A more effective approach is to have team members actively eliminate their hopes and fears. In U.S. Special Operations, this is done via exercises that prompt teams to make peace with their own death. In organizational settings, it can be done with a different kind of exercise: Think of a new competitor in your market — an existing startup, maybe, or an established company that might enter your lane, or some kind of organization that you anticipate might emerge in the future. Identify one highly anomalous feature of the competitor — and now imagine that you are that competitor. What does your anomalous feature enable you to do in the market? Stretch your horizon as long-term as you can.

This is counterfactual thinking. Unlike brainstorming, it activates motor regions in the brain that are nonlogical and mostly nonconscious, which is why most of your biggest insights seem to pop into your head from nowhere. The more you practice counterfactual thinking, the more your team will experience epiphanies that help address current problems and opportunities they weren’t consciously mulling.

Meet the originality of the moment.

Most brainstorming sessions wrap by attempting to select the best ideas on the whiteboard. When you do that, what you’re actually doing is attempting to eliminate the worst ideas via logical techniques such as convergent and critical thinking.

That’s counterproductive. It reinstates whatever biases you managed to escape during the brainstorm, and it kills your most promising creations. Those creations, like newborns, will be less developed than old standbys and so often will get crossed off the whiteboard as imperfect or impractical. What these nascent intuitions need instead is further development, via counterfactual thinking.

A more effective approach is to use this two-step, “meet the moment” process.

For step one, take each of your team’s newly imagined options and rank it on this scale:

Options ranked at the bottom (0–2) are low in creativity and low in innovation potential. Options at the top (8–10) are moderate-to-low in creativity but high in innovation potential. Options in the middle (3–7) are low-to-moderate in innovation potential but moderate-to-high in creativity.

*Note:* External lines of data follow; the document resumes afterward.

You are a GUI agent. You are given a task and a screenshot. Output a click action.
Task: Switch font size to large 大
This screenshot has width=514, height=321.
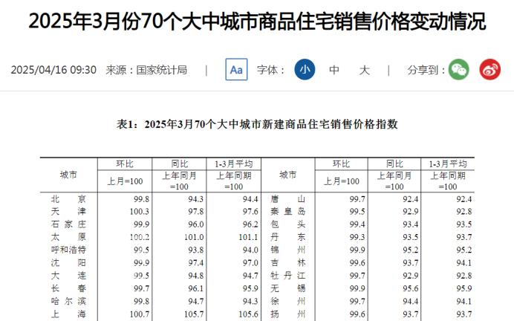pyautogui.click(x=364, y=70)

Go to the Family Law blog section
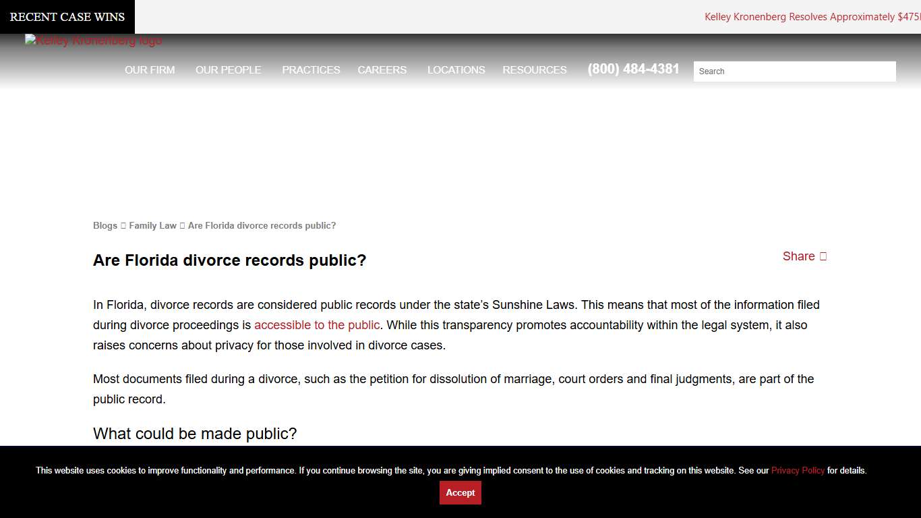point(152,225)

For step two, assess your current operational environment. Is it stable? Or volatile? Certain? Or uncertain? If it’s high in stability and certainty, go with an option ranked 9 or 10. If it’s moderate, go with a 7 or 8. If it’s low, go with a 6 or 4. (That’s not a typo. Go with a 4, an option you think might not work.) If it has no stability or certainty, go with a 5.

This method matches your originality to the moment. In stable and certain environments, highly creative options are less likely to work, so there’s no need to try them. In unstable and uncertain environments, less-creative options are doomed, so the value proposition lies in gambling on a long shot.

These new methods for increasing creativity might seem weird, implausible, and even flatly wrong. But that’s exactly how it should be. These methods may not be logical, but they work. Experts I’ve worked with in business, Special Operations, and engineering have described them to me as “potent,” “mission critical,” and “revolutionary” — and faculty at the Command and General Staff College have estimated their value at billions of dollars per year. So why not suspend your inner AI and give them a try?